Stored data entries:

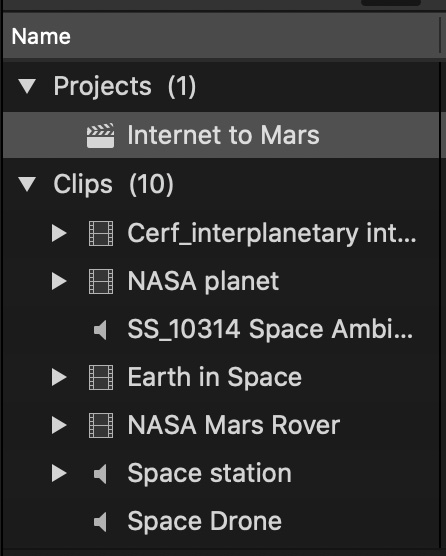
Task: Click the filmstrip icon next to Earth in Space
Action: tap(101, 377)
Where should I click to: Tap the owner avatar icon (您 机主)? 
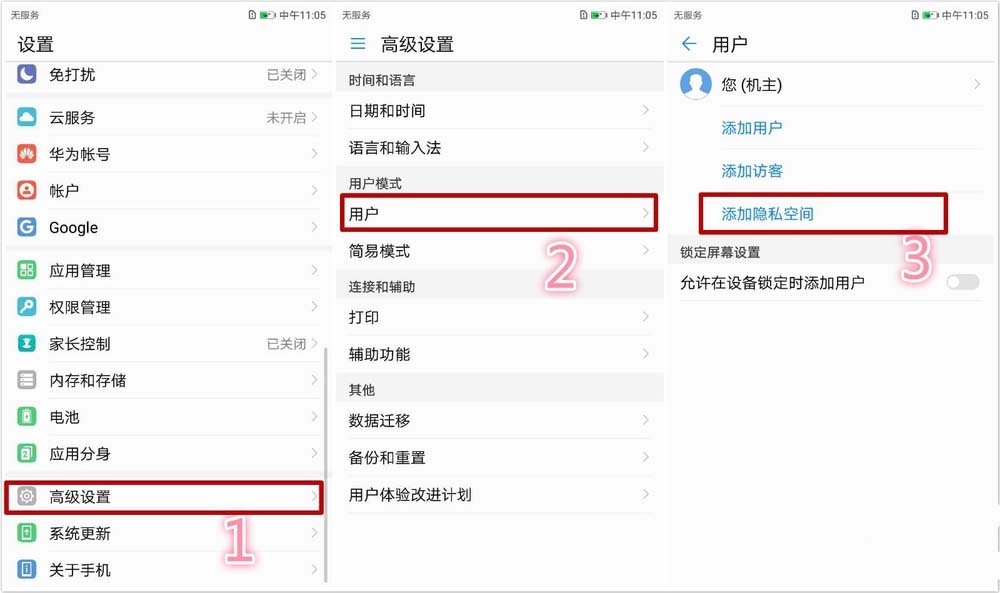click(x=696, y=84)
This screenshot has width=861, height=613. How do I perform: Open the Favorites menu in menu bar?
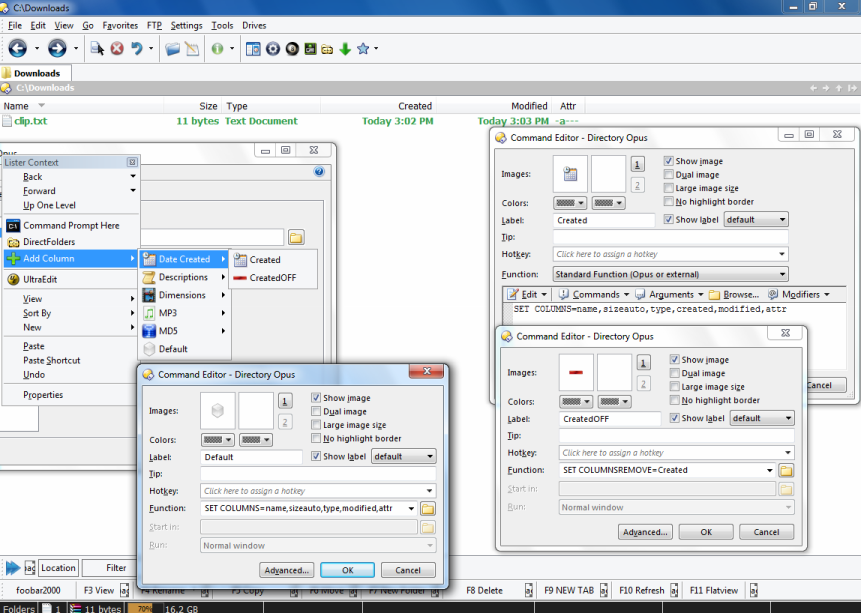(120, 25)
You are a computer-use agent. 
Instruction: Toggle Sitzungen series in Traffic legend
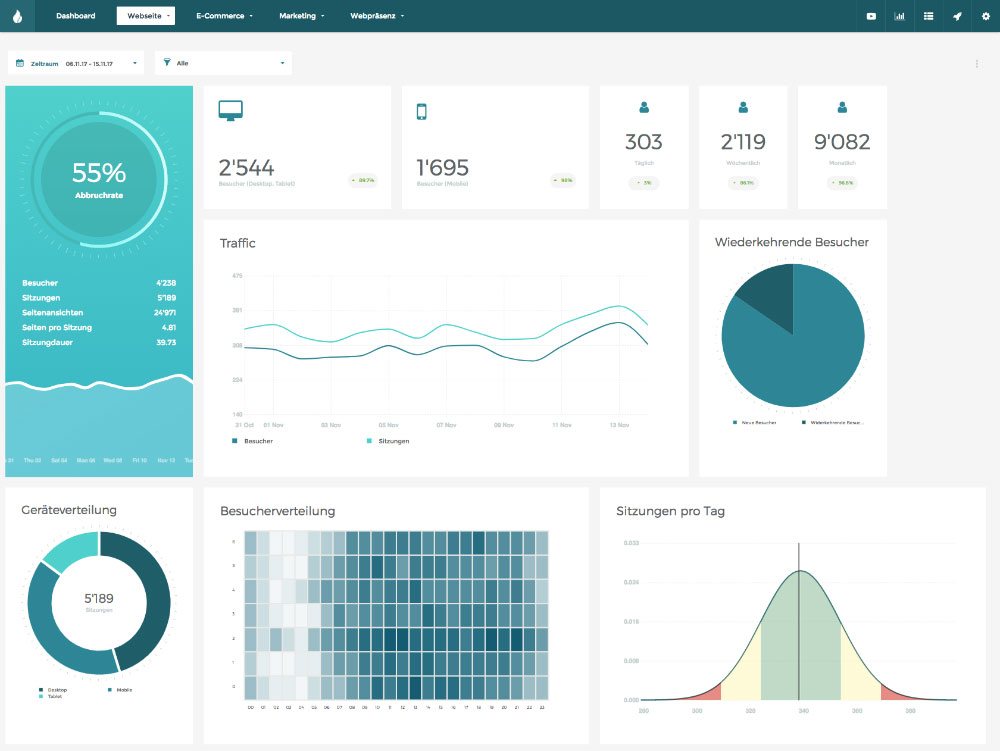pyautogui.click(x=392, y=441)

WHAT THE EXERCISE ASKS: With the pictures left out, give again exactly the lines from the one with "This screenshot has" through the end of the data, both included.

YOUR RESPONSE:
This screenshot has width=861, height=613. How do I perform: Open the Favorites menu in menu bar?
(120, 25)
You are a computer-use agent. 
Instruction: Toggle Sitzungen series in Traffic legend
pyautogui.click(x=392, y=441)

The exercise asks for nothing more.